◆ Task item ◆
Output each line of the data word for word, from the first through the line that holds "Suchen (74, 1435)", and leave off whatever follows.

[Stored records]
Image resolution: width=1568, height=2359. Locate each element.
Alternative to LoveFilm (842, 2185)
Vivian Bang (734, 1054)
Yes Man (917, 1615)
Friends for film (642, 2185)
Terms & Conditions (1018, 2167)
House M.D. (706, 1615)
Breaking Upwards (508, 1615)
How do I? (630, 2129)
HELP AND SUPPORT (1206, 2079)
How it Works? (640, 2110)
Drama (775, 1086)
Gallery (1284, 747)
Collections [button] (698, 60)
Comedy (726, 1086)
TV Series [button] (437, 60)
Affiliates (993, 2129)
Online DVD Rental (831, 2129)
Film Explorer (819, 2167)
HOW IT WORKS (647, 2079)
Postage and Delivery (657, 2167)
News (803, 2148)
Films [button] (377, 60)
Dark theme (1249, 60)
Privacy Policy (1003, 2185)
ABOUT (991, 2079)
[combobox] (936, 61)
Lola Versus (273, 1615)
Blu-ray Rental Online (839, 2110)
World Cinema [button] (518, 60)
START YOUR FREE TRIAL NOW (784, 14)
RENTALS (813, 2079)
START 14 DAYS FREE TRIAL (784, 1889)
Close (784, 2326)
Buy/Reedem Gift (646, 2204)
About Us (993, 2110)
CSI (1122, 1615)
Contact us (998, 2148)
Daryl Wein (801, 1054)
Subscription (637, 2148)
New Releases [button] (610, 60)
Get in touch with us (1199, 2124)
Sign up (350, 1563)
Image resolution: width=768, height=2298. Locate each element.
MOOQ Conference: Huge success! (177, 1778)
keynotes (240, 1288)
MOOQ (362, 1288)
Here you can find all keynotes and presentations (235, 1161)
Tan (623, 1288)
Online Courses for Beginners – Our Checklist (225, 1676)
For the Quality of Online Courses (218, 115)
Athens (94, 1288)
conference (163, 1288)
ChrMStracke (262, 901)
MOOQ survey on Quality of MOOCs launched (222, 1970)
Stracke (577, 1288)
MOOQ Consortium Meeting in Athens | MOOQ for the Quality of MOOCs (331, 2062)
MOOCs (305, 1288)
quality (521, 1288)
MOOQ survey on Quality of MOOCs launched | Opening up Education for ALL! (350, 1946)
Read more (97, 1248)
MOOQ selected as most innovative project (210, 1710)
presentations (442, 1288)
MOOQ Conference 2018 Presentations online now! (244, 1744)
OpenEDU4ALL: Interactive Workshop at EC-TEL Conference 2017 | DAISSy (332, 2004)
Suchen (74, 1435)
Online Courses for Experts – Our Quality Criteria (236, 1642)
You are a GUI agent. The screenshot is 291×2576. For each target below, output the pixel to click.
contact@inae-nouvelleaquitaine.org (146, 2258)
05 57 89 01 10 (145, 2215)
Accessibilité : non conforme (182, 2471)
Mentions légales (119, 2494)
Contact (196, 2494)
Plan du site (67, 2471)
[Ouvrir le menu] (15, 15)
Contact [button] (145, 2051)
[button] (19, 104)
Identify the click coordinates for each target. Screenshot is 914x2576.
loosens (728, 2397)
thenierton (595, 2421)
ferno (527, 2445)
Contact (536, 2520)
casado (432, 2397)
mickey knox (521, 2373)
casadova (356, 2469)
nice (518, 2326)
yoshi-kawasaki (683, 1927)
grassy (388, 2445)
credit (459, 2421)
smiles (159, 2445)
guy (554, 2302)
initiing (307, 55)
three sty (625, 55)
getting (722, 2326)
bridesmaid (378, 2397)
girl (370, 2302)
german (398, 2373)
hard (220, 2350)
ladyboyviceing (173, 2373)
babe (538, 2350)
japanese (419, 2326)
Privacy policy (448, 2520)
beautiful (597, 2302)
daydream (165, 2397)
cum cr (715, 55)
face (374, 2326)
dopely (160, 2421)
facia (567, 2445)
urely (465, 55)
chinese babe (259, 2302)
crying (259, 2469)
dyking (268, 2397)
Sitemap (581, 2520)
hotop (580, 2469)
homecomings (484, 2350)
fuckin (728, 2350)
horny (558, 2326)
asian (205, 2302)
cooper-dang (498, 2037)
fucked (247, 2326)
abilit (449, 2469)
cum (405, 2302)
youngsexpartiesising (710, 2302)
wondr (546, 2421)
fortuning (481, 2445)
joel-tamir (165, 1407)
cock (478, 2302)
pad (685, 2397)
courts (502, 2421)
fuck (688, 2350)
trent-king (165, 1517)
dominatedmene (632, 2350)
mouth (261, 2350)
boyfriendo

◆ Exercise solution ◆
Image resolution: width=1568, height=2359. Locate each element.
Alternative to LoveFilm (842, 2185)
Vivian Bang (734, 1054)
Yes Man (917, 1615)
Friends for film (642, 2185)
Terms & Conditions (1018, 2167)
House M.D. (706, 1615)
Breaking Upwards (508, 1615)
How do I? (630, 2129)
HELP AND SUPPORT (1206, 2079)
How it Works? (640, 2110)
Drama (775, 1086)
Gallery (1284, 747)
Collections [button] (698, 60)
Comedy (726, 1086)
TV Series [button] (437, 60)
Affiliates (993, 2129)
Online DVD Rental (831, 2129)
Film Explorer (819, 2167)
HOW IT WORKS (647, 2079)
Postage and Delivery (657, 2167)
News (803, 2148)
Films [button] (377, 60)
Dark theme (1249, 60)
Privacy Policy (1003, 2185)
ABOUT (991, 2079)
[combobox] (936, 61)
Lola Versus (273, 1615)
Blu-ray Rental Online (839, 2110)
World Cinema [button] (518, 60)
START YOUR FREE TRIAL NOW (784, 14)
RENTALS (813, 2079)
START 14 DAYS FREE TRIAL (784, 1889)
Close (784, 2326)
Buy/Reedem Gift (646, 2204)
About Us (993, 2110)
CSI (1122, 1615)
Contact us (998, 2148)
Daryl Wein (801, 1054)
Subscription (637, 2148)
New Releases [button] (610, 60)
Get in touch with us (1199, 2124)
Sign up (350, 1563)
Image resolution: width=768, height=2298. Locate each element.
MOOQ Conference: Huge success! (177, 1778)
keynotes (240, 1288)
MOOQ (362, 1288)
Here you can find all keynotes and presentations (235, 1161)
Tan (623, 1288)
Online Courses for Beginners – Our Checklist (225, 1676)
For the Quality of Online Courses (218, 115)
Athens (94, 1288)
conference (163, 1288)
ChrMStracke (262, 901)
MOOQ survey on Quality of MOOCs launched (222, 1970)
Stracke (577, 1288)
MOOQ Consortium Meeting in Athens | MOOQ for the Quality of MOOCs (331, 2062)
MOOCs (305, 1288)
quality (521, 1288)
MOOQ survey on Quality of MOOCs launched | Opening up Education for ALL! (350, 1946)
Read more (97, 1248)
MOOQ selected as most innovative project (210, 1710)
presentations (442, 1288)
MOOQ Conference 2018 Presentations online now! (244, 1744)
OpenEDU4ALL: Interactive Workshop at EC-TEL Conference 2017 | DAISSy (332, 2004)
Suchen (74, 1435)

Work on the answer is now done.